═══ DATA TO EXAMINE ═══
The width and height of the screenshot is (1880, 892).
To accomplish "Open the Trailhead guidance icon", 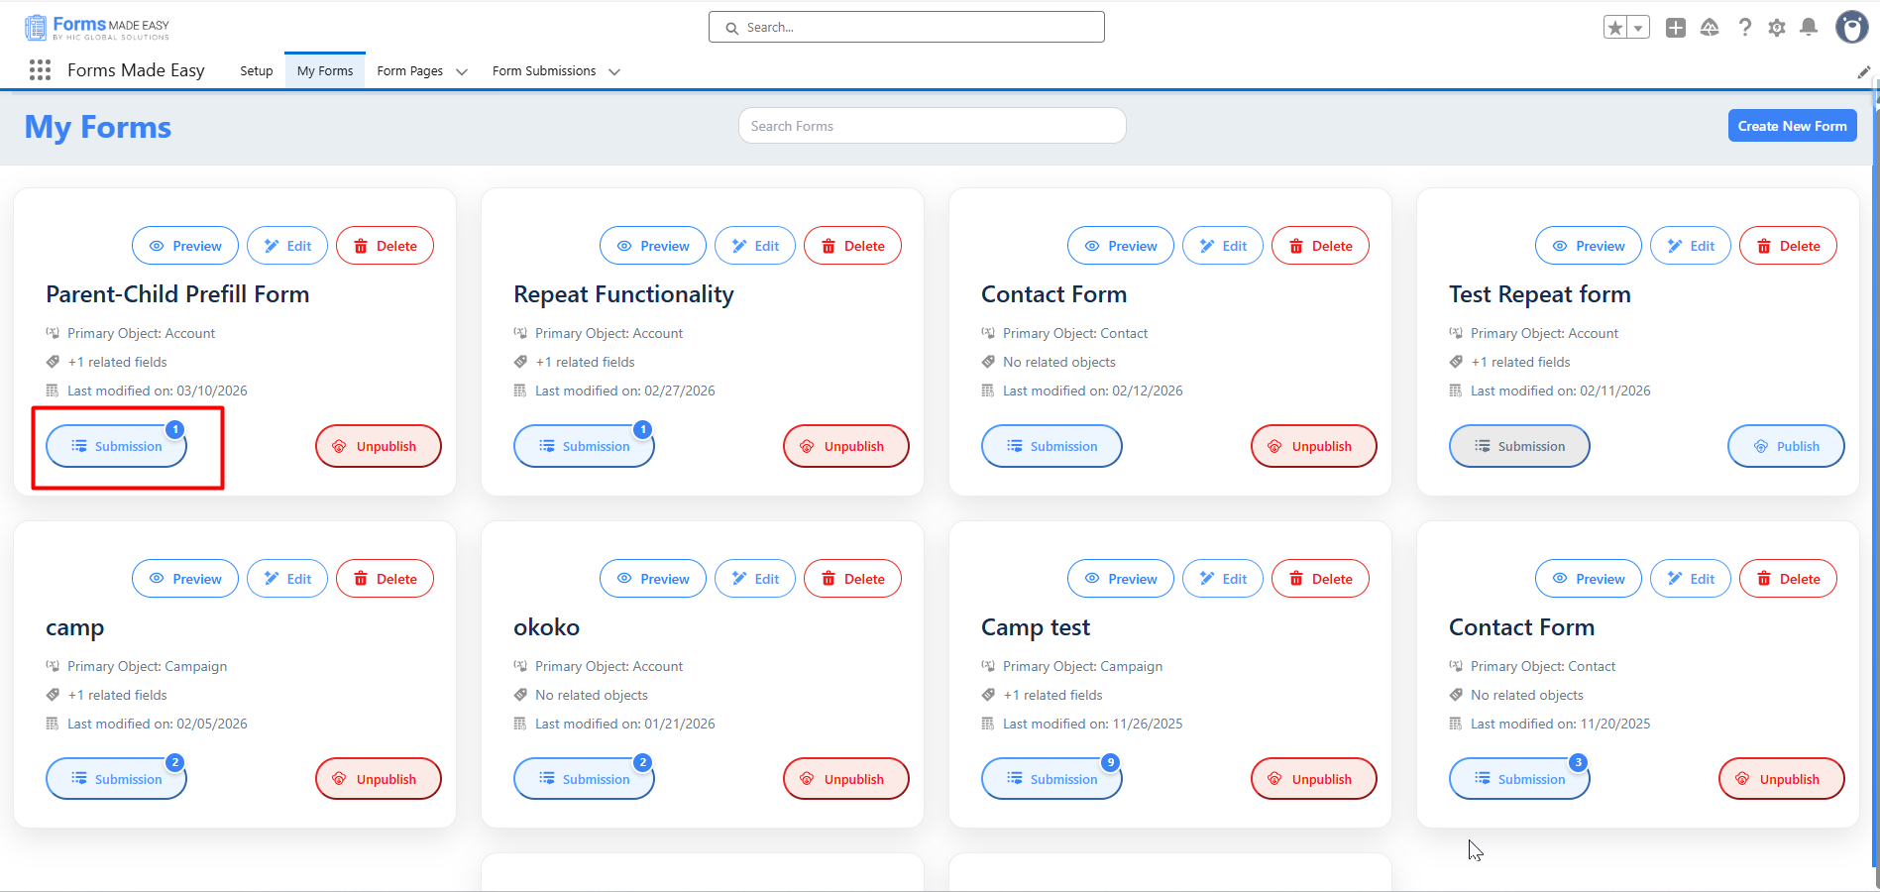I will [x=1710, y=28].
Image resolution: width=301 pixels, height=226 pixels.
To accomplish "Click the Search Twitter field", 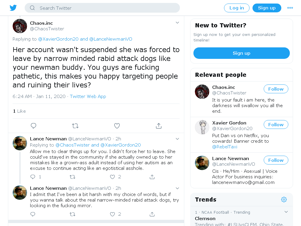I will [102, 8].
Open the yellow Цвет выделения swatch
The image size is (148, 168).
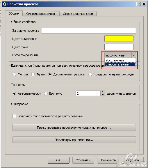point(119,38)
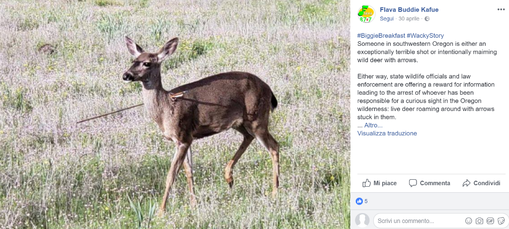The height and width of the screenshot is (229, 509).
Task: Click the Commenta button
Action: point(429,183)
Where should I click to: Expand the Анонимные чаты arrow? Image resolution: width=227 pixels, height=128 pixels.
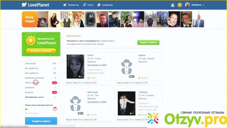tap(55, 97)
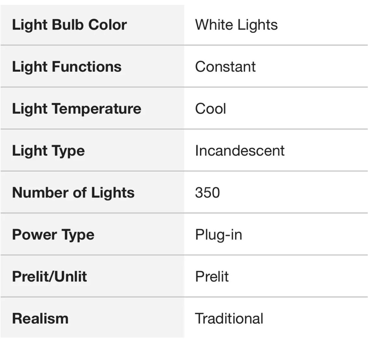The height and width of the screenshot is (341, 368).
Task: Click the 'Light Functions' label
Action: 67,67
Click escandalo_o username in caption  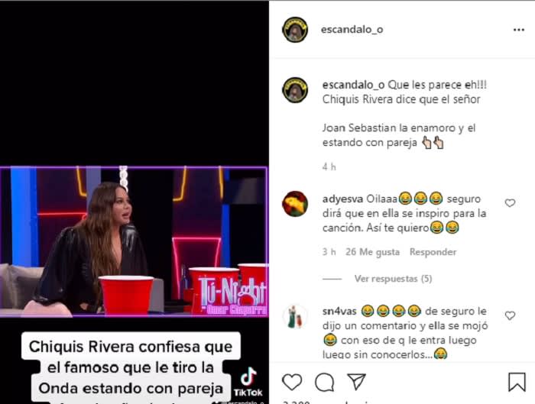click(x=353, y=85)
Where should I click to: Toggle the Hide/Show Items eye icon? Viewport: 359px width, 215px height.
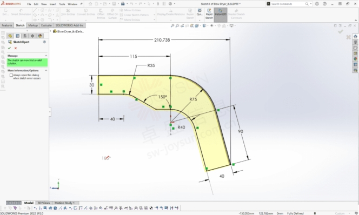(212, 25)
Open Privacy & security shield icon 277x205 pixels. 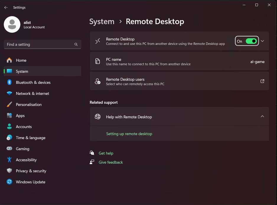pyautogui.click(x=9, y=171)
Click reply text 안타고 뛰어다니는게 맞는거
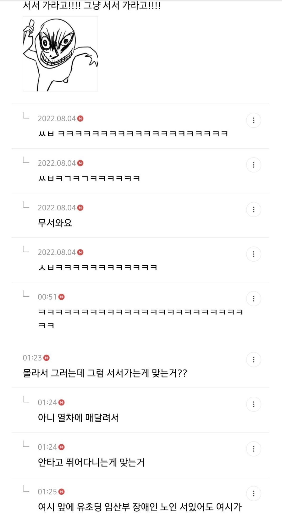The image size is (282, 514). [91, 462]
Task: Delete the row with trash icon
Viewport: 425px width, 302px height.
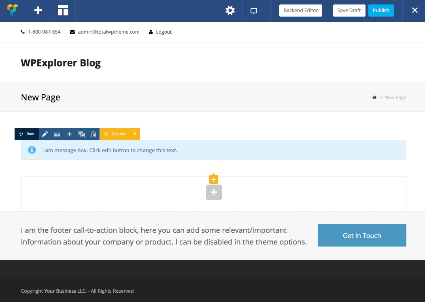Action: coord(93,134)
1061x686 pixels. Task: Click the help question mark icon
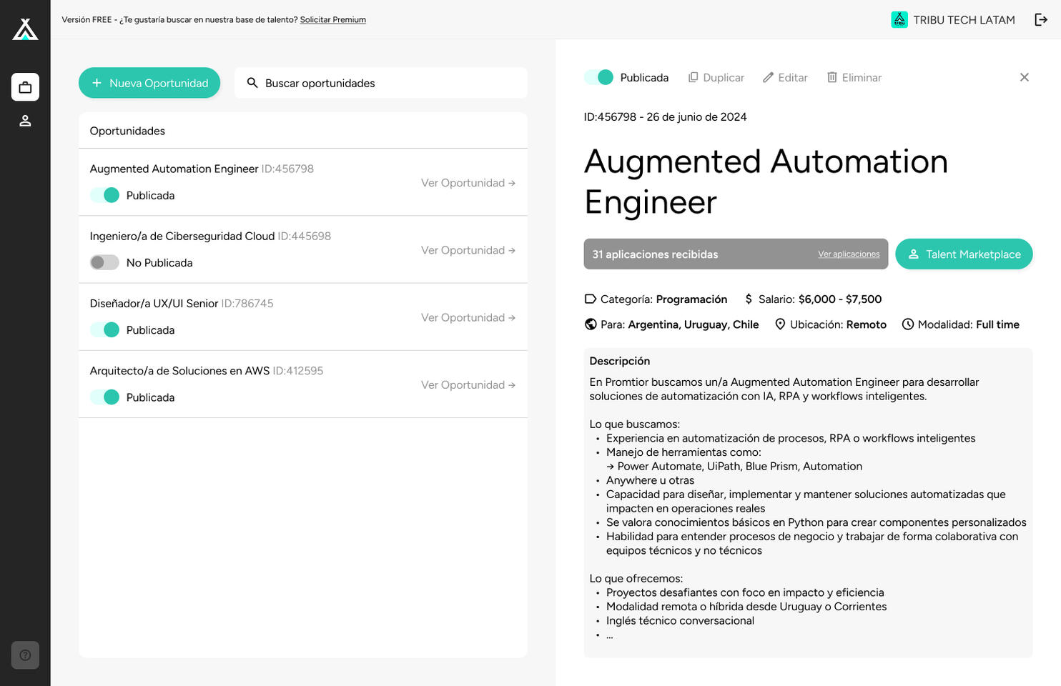tap(25, 655)
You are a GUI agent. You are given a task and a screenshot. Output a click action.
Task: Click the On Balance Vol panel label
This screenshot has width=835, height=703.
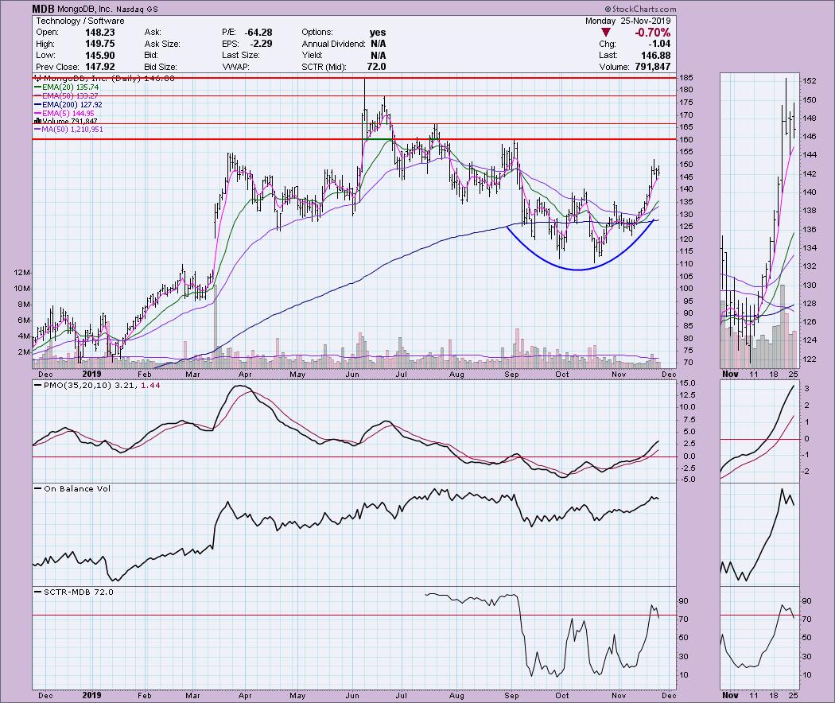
═══
> **PROBLEM REQUIREMENTS**: Only the lines from the one that contains "Viewport: 425px width, 302px height." through the last line of the records may appear in the answer, retyped exactly and with no pictures.

> **REPLY TO THE TASK**:
Viewport: 425px width, 302px height.
Action: coord(93,134)
1061x686 pixels. Task: Click the help question mark icon
tap(25, 655)
You are a GUI agent. You are given a task and a screenshot. Output a click action.
Task: Click the On Balance Vol panel label
This screenshot has width=835, height=703.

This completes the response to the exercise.